Acute oak decline research provides fresh insights into oak tree, bacteria & beetle interactions

  • Posted on: 24 Aug 2020
  • In category: Pests and diseases

Acute Oak Decline (AOD) is a complex disease of native oak trees in Britain.  It is associated with several bacterial species and the native oak jewel beetle, Agrilus biguttatus.  Now a newly published paper in the Proceedings of The Royal Society B, reveals the latest AOD research results from a collaboration between Bangor University and Forest Research.

The research, funded by Woodland Heritage, investigates the genetic mechanisms and enzymes used by the bacteria to cause the rotting and bleeding of oak stem tissues - the major symptom of AOD.  The interactions between oak trees, the Agrilus biguttatus beetle and the bacteria were investigated to understand how they lead to the symptoms we see in trees affected by AOD.

AOD Stem Bleeds.jpg

The research found that when bacteria and beetle larvae associated with AOD were used to infect oak logs, there was a significant increase in the variety and abundance of damaging genes (enzymes and toxins) expressed by the bacteria, particularly those of Brenneria goodwinii, the main bacterial cause of the stem rot.  
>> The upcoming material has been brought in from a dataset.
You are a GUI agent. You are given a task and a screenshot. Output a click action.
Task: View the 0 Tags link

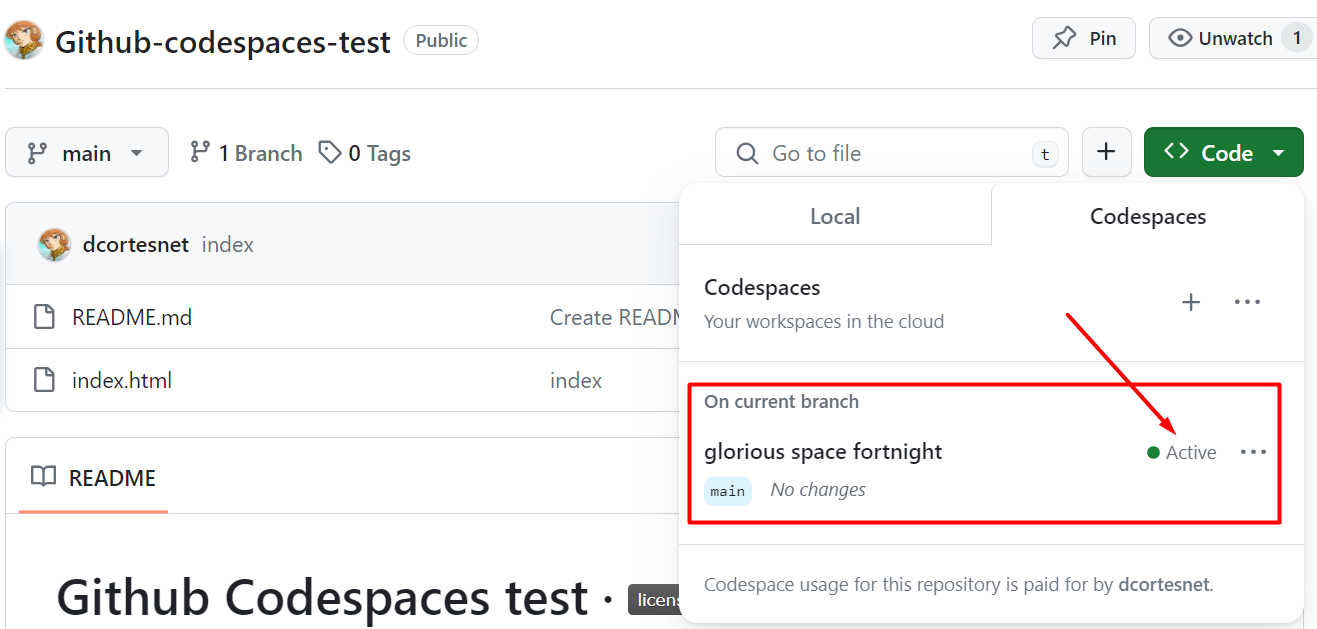pos(365,153)
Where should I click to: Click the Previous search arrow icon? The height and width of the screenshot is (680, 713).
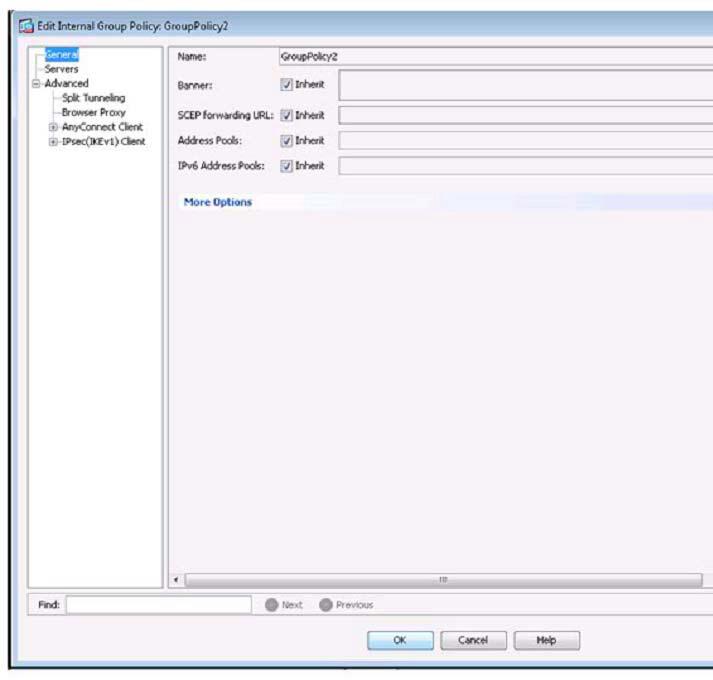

The key bacterial species associated with AOD were also found to work together in a co-operative way in laboratory experiments, and this enhanced their ability to break down oak tissue. They also appeared to do so in oak logs tests that mimic the disease in the field.

As a natural response to pests and diseases trees counteract attack by producing defence molecules. The research showed that certain bacterial species could neutralise these, clearing the pathway for the other bacteria and the beetle to feed off the oak tissues.  In logs inoculated with bacteria and beetle eggs, bacterial suppression of the tree’s defences and breakdown of live tree tissues were stimulated and enhanced by the presence of the beetle.

Although this relationship has now been shown, more work is required to understand the complex interactions that underlie AOD, and to identify at a molecular and chemical level, what the triggers are for this amplification of gene activity and where these triggers occur in nature; for example, are they only found in the beetle, are they caused by oak tree responses to the presence of the beetle itself, or possibly other micro-organisms living in or on the beetle?

The new findings bring scientists a step closer to finding evidence to prove whether or not involvement and interaction with the Agrilus biguttatus beetle cause the bacteria associated with AOD to become very damaging.